YOUR TASK. Copy out the lines of the material word for word, beginning at the line that contains "1366x738 pixels. At" and ending after the line that contains "Action: click(x=253, y=260)".

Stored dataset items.

================

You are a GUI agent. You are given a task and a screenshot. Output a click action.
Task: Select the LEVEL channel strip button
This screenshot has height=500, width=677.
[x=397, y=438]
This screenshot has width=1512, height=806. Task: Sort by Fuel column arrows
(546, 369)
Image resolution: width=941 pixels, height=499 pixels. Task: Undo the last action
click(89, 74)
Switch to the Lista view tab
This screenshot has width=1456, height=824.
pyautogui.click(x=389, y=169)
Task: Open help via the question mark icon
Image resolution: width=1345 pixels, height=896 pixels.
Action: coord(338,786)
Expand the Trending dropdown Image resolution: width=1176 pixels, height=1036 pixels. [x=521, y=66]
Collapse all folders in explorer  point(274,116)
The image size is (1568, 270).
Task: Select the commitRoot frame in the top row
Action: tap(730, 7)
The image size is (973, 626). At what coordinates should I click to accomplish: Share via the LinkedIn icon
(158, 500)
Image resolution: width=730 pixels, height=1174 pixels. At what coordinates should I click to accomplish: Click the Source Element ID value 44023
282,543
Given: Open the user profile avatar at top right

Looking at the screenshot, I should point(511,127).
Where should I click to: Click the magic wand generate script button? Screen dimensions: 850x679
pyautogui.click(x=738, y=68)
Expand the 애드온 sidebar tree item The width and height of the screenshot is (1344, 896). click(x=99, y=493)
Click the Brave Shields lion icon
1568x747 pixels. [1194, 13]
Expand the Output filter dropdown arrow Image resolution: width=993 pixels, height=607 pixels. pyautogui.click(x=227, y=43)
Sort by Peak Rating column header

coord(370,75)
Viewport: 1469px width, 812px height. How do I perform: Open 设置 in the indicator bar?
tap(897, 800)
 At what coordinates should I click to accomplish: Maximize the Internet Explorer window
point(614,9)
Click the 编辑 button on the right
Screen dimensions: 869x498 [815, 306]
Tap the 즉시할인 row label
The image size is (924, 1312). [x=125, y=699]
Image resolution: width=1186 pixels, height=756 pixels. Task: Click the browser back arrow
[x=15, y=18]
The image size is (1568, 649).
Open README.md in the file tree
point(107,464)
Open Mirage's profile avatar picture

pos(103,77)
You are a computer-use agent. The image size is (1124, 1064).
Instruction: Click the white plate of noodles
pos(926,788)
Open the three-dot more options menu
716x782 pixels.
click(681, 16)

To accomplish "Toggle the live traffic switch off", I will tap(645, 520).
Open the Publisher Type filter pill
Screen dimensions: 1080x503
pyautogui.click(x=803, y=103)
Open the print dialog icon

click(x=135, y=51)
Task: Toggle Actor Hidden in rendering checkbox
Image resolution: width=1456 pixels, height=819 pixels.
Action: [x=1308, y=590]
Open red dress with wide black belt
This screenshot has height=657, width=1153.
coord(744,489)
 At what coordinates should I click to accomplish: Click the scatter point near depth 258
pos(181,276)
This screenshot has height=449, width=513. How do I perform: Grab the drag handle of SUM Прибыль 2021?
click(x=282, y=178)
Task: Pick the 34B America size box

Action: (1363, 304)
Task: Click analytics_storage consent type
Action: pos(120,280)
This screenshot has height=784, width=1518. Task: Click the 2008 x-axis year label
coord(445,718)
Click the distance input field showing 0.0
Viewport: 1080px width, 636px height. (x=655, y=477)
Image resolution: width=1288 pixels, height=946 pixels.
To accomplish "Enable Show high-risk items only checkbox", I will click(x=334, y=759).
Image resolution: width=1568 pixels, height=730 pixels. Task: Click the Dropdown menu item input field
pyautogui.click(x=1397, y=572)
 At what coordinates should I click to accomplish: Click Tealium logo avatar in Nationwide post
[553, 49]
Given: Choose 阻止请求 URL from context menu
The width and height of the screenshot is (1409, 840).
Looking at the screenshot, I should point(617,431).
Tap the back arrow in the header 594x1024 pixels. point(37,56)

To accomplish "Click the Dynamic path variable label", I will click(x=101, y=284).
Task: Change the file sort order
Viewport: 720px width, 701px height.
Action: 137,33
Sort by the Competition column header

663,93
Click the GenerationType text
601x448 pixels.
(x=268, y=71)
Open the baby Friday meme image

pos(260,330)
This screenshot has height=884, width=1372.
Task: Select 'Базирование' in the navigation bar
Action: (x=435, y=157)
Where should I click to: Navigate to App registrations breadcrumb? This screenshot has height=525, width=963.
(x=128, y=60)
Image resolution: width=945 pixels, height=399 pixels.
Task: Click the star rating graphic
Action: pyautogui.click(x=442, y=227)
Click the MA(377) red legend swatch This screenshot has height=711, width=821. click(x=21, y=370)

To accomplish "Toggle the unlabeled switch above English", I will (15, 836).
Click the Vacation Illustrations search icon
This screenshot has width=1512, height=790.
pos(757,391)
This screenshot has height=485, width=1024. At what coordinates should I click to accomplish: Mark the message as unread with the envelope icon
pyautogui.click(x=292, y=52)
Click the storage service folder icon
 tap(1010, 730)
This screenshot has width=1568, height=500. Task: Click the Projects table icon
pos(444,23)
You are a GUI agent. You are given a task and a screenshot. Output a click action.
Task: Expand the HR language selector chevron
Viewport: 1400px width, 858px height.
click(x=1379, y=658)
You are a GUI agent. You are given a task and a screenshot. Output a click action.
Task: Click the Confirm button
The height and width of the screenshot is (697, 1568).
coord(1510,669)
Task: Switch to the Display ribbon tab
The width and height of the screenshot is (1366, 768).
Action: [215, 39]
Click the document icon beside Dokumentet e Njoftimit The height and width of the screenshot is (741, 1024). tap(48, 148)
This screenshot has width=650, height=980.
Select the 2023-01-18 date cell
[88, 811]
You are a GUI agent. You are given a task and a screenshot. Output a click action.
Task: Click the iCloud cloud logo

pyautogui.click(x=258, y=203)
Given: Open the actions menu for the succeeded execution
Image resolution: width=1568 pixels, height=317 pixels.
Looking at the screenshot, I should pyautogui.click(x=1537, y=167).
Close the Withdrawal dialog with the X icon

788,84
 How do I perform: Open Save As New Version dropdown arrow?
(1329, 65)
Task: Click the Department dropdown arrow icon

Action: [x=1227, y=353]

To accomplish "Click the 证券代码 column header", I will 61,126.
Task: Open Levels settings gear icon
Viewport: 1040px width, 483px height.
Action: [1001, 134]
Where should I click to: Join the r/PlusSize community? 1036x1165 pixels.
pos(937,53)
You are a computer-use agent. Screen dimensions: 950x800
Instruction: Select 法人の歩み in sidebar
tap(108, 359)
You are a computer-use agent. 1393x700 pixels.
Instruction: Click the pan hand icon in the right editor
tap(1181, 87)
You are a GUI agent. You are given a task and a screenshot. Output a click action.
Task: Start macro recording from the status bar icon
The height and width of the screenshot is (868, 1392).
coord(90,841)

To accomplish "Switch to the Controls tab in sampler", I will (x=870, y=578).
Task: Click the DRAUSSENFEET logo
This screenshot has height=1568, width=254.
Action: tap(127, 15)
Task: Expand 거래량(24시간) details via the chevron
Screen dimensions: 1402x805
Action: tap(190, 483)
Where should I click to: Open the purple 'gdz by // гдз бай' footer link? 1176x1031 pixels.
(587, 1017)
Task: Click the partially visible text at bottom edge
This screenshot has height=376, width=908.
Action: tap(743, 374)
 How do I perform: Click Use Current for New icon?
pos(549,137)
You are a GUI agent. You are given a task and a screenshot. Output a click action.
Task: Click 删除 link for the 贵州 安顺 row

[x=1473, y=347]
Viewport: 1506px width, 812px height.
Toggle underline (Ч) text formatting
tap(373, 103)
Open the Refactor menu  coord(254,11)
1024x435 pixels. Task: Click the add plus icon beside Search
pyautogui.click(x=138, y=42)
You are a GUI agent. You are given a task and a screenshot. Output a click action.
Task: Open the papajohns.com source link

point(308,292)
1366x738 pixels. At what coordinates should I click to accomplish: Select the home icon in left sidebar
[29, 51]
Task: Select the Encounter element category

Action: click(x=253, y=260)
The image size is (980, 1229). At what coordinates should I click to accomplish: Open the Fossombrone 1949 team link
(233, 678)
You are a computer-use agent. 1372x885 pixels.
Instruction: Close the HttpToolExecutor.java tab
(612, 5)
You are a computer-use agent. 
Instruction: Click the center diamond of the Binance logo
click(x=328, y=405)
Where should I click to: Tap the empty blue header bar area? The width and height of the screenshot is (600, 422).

================

FINISHED ANSWER.
1366x738 pixels. At what coordinates should I click to accomplish: Select the home icon in left sidebar
[29, 51]
Task: Select the Encounter element category

Action: click(x=253, y=260)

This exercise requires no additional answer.